» Exercise directions:
Print exactly the lines of the listing below from the one containing "Given: Click the Undo arrow icon" through the final line, both included, and no pictures.

» Source data:
# # # # # # #
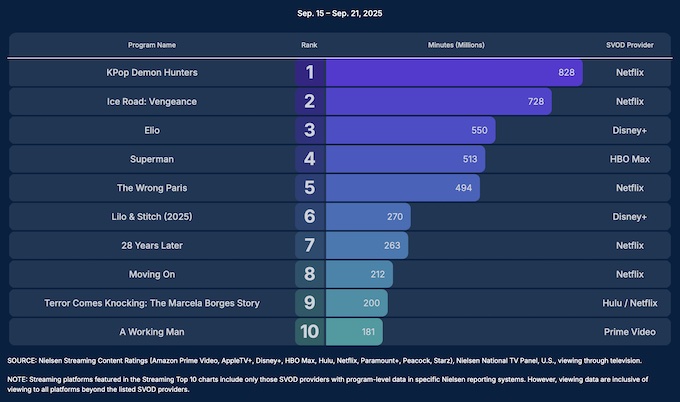The height and width of the screenshot is (402, 680).
Task: Click the rank 3 badge
Action: point(310,131)
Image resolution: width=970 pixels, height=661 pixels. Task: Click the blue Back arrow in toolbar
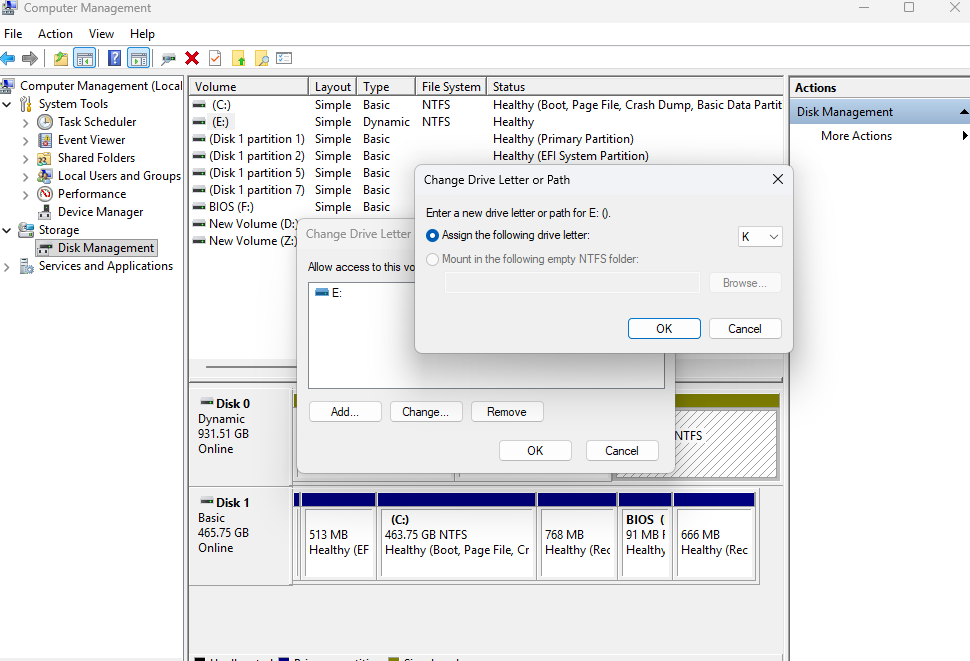click(9, 59)
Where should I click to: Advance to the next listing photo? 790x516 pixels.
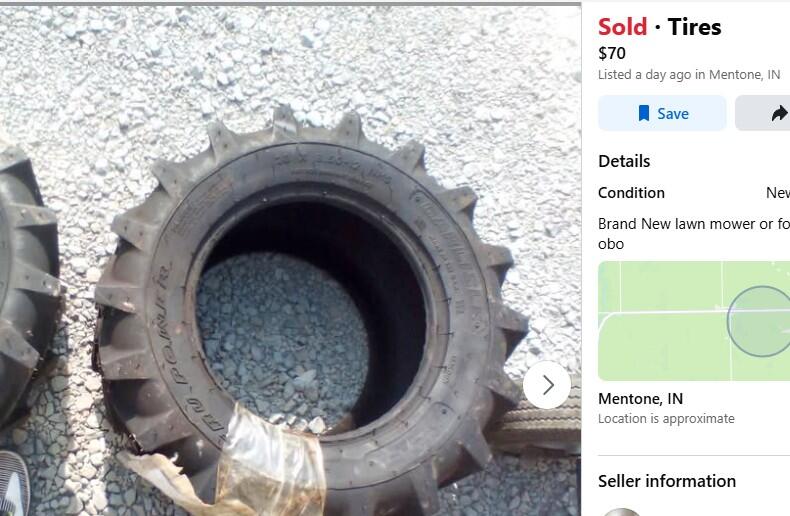[x=548, y=385]
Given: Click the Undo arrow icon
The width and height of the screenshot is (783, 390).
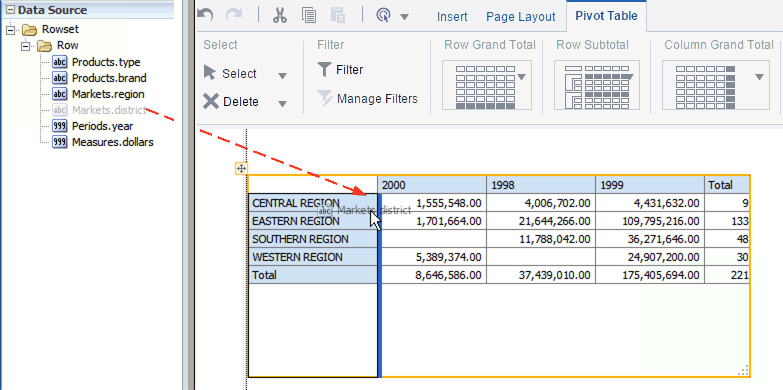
# # # # # # #
» Answer for this exercise:
Given: Click the Undo arrow icon
The width and height of the screenshot is (783, 390).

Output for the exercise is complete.